▶ **Provided data**
-- Opening Marker --

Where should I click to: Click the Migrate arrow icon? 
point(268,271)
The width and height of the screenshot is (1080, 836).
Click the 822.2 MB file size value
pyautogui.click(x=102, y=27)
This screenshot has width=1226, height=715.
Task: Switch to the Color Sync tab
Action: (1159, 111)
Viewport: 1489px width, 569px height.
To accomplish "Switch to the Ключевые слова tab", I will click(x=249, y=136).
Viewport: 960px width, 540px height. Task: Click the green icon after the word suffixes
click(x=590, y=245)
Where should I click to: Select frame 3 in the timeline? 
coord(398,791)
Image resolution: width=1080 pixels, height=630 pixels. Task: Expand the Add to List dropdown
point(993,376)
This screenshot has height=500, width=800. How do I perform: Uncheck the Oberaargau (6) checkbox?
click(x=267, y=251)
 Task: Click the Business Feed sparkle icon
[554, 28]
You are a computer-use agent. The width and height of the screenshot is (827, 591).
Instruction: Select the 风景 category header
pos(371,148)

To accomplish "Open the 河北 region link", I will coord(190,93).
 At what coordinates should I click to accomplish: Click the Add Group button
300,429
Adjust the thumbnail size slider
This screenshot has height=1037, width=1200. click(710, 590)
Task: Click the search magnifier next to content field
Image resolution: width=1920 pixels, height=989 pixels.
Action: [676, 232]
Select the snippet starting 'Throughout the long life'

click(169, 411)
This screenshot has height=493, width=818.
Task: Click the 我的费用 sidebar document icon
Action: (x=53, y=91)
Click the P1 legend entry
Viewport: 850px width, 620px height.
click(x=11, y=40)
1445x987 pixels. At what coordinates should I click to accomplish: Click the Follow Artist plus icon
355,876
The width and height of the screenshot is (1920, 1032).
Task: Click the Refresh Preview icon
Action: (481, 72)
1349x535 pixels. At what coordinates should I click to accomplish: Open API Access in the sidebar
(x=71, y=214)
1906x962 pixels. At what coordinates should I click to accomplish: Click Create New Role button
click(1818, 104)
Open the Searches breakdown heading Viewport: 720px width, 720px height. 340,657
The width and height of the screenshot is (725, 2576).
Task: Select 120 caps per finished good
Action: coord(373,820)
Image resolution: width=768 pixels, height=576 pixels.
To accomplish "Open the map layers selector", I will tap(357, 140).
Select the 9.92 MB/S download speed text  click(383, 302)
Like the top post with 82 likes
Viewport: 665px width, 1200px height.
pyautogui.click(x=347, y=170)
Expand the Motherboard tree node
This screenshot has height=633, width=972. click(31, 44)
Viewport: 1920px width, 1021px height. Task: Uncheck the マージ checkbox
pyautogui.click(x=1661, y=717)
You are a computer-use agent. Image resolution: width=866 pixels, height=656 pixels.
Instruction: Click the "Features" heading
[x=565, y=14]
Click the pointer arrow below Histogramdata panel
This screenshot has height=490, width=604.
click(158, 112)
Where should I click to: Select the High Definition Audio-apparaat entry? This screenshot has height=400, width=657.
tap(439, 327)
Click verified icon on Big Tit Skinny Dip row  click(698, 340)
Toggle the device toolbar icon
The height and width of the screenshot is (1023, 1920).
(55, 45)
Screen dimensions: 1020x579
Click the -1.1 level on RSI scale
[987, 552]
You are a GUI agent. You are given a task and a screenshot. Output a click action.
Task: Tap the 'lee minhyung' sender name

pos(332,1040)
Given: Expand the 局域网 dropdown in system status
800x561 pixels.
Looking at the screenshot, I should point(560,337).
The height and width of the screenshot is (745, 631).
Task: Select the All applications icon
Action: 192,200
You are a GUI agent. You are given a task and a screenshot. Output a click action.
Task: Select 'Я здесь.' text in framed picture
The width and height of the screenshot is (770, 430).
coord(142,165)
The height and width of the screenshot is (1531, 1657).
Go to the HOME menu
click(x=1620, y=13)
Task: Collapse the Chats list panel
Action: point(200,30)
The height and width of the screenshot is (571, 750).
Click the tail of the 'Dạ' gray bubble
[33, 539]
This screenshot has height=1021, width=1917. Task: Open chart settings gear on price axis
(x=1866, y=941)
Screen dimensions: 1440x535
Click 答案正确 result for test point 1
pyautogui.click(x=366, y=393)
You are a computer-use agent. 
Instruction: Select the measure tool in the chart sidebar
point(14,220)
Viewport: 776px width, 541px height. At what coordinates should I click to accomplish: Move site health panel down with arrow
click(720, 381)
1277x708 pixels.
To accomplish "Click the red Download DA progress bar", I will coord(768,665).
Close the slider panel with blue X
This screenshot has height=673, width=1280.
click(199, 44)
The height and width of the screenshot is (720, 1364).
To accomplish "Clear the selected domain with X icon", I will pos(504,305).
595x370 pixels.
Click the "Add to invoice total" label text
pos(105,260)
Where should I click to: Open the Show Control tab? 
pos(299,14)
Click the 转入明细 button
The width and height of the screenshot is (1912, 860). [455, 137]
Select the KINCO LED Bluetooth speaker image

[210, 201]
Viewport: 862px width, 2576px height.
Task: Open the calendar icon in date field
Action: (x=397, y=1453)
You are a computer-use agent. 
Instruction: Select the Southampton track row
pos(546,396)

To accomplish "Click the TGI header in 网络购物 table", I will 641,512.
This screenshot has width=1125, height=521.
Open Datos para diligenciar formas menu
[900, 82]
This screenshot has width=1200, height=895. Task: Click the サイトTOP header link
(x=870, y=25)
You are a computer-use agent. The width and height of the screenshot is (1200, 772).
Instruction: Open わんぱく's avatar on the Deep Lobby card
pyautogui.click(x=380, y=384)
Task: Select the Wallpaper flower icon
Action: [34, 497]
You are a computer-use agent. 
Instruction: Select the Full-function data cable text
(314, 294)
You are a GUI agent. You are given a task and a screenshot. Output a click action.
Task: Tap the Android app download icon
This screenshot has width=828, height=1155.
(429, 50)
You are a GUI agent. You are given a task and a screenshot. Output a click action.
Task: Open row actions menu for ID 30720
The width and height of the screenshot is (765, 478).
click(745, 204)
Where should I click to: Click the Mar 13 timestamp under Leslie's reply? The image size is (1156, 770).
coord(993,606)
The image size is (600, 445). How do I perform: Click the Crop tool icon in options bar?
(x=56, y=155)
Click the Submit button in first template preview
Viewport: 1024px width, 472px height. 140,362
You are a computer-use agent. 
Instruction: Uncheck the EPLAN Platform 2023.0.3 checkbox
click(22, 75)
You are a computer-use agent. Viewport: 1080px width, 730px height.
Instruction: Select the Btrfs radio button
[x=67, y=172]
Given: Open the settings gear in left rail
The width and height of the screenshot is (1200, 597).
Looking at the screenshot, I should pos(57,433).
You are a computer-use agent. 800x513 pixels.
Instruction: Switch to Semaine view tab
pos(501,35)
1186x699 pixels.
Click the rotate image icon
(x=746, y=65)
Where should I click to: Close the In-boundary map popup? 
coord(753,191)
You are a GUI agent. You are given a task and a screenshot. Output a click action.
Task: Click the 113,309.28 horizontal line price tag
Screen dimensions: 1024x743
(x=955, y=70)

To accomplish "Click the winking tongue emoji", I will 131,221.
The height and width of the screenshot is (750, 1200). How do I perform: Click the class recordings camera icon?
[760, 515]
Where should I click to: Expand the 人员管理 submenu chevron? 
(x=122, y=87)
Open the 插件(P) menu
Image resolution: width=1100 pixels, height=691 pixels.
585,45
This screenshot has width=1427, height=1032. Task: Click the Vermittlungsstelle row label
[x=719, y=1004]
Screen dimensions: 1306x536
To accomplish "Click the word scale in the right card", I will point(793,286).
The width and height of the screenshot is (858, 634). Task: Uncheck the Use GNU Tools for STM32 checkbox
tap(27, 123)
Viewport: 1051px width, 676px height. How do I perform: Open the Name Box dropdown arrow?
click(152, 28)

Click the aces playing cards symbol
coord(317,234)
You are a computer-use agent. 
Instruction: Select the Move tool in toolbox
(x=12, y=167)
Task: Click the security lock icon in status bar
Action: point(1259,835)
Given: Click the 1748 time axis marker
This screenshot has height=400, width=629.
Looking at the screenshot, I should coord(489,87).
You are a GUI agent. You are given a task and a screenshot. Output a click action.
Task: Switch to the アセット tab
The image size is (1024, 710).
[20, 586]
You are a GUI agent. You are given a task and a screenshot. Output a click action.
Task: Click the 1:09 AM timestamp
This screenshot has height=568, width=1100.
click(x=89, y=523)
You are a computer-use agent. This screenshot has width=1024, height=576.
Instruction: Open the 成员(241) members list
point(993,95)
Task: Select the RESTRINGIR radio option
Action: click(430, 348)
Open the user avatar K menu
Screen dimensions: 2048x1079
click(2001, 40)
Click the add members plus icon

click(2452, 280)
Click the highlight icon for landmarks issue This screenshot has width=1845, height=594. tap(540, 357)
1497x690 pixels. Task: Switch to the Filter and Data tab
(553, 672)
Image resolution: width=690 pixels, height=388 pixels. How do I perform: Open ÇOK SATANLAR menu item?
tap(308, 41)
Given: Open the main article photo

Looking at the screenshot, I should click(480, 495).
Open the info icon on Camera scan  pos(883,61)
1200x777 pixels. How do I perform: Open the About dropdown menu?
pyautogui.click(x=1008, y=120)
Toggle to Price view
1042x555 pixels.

-- Closing Marker --

▶ **Work order**
Return only the number of lines in the data above that hold the word "Toggle".

▶ **Reply to the task**
2